Data section ▸
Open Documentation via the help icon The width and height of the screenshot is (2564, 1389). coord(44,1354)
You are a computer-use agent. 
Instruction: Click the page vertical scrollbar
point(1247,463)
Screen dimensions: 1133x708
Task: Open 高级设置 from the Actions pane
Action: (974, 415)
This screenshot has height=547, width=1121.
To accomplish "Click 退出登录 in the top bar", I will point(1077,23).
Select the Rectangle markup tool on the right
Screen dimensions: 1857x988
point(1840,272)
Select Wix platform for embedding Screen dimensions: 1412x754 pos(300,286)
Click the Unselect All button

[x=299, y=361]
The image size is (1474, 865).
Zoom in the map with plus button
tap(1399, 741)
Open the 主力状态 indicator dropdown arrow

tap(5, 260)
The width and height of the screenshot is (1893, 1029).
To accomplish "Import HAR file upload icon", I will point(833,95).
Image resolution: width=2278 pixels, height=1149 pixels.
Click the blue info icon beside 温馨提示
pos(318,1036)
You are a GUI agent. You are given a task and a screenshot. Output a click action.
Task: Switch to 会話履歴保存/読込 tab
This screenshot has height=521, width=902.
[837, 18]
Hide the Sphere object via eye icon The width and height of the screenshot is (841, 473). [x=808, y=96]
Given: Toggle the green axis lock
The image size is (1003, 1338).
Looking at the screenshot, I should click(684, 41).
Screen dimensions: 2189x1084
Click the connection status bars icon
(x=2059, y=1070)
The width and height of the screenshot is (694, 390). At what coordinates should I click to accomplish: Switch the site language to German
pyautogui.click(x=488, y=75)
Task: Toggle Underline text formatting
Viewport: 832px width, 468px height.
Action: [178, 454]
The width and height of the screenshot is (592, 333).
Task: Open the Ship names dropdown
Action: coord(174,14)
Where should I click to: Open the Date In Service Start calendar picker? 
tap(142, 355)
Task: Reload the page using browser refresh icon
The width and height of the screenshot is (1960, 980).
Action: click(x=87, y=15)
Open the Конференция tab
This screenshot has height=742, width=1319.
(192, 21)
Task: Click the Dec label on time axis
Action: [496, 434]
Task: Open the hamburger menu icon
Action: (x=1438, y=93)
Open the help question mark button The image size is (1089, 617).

Assigned task ▸ A word-for-word copy of the entries, from the first line through the line containing "Task: Switch to 会話履歴保存/読込 tab", is the whole answer.

Result for this exercise ▸
Open Documentation via the help icon The width and height of the screenshot is (2564, 1389). coord(44,1354)
You are a computer-use agent. 
Instruction: Click the page vertical scrollbar
point(1247,463)
Screen dimensions: 1133x708
Task: Open 高级设置 from the Actions pane
Action: (974, 415)
This screenshot has height=547, width=1121.
To accomplish "Click 退出登录 in the top bar", I will point(1077,23).
Select the Rectangle markup tool on the right
Screen dimensions: 1857x988
point(1840,272)
Select Wix platform for embedding Screen dimensions: 1412x754 pos(300,286)
Click the Unselect All button

[x=299, y=361]
The image size is (1474, 865).
Zoom in the map with plus button
tap(1399, 741)
Open the 主力状态 indicator dropdown arrow

tap(5, 260)
The width and height of the screenshot is (1893, 1029).
To accomplish "Import HAR file upload icon", I will point(833,95).
Image resolution: width=2278 pixels, height=1149 pixels.
Click the blue info icon beside 温馨提示
pos(318,1036)
You are a GUI agent. You are given a task and a screenshot. Output a click action.
Task: Switch to 会話履歴保存/読込 tab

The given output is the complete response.